Work order:
Set down the whole text on AI for insect detection and classification word for word.

Text segment:
AI for insect detection & classification

A simple, visual walkthrough of how AI can spot and identify insects using motion detection and YOLO.

After conducting the AI for Insect Detection & Classification Workshop at The Pennsylvania State University, I felt motivated to share some of the key ideas more widely.

This blog post is designed for readers with little to no coding experience. The goal is to explain how simple motion detection and modern object detection models like YOLO can be used to monitor insects — using visuals and plain language, without diving into heavy math or programming details. Images and videos used in the blog are obtained from the InsectEye system.

I hope you find this exploration both accessible and interesting!

Introduction

Step into a field at dawn, and you’ll hear a quiet symphony of tiny wings.
Some belong to helpful pollinators 🐝, while others are hungry pests 🐛.

Catching these insects early can protect crops, reduce chemical sprays, and help us understand how seasons and climate shape insect life. But how do you do that without draining batteries or overwhelming tiny edge devices?

We use a two-step camera system that’s smart and simple:

Notice insect motion — “Something moved.”
Detect pests with YOLO — “Which insect is it?”

Let’s dive into how motion spotting and fast object detection help keep a watchful eye on the fields — one tiny wingbeat at a time.

Information provided:
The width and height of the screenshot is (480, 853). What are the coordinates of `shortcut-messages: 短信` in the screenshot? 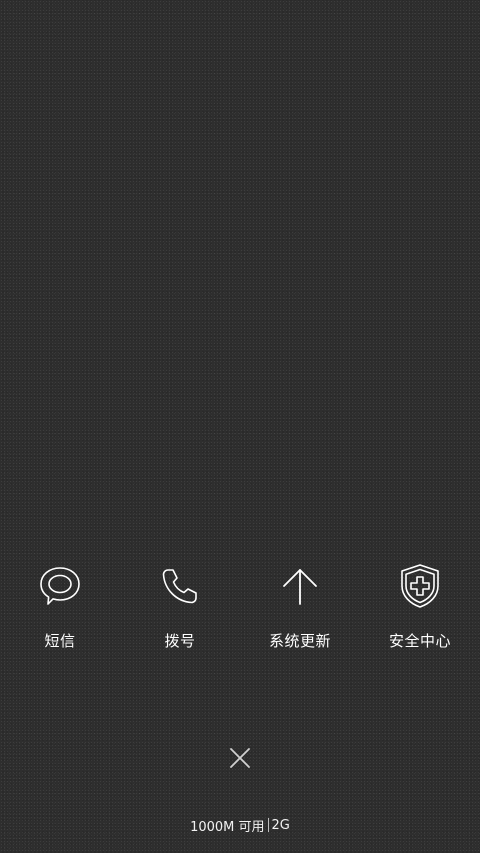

Answer to this exercise:
AI for insect detection & classification

A simple, visual walkthrough of how AI can spot and identify insects using motion detection and YOLO.

After conducting the AI for Insect Detection & Classification Workshop at The Pennsylvania State University, I felt motivated to share some of the key ideas more widely.

This blog post is designed for readers with little to no coding experience. The goal is to explain how simple motion detection and modern object detection models like YOLO can be used to monitor insects — using visuals and plain language, without diving into heavy math or programming details. Images and videos used in the blog are obtained from the InsectEye system.

I hope you find this exploration both accessible and interesting!

Introduction

Step into a field at dawn, and you’ll hear a quiet symphony of tiny wings.
Some belong to helpful pollinators 🐝, while others are hungry pests 🐛.

Catching these insects early can protect crops, reduce chemical sprays, and help us understand how seasons and climate shape insect life. But how do you do that without draining batteries or overwhelming tiny edge devices?

We use a two-step camera system that’s smart and simple:

Notice insect motion — “Something moved.”
Detect pests with YOLO — “Which insect is it?”

Let’s dive into how motion spotting and fast object detection help keep a watchful eye on the fields — one tiny wingbeat at a time.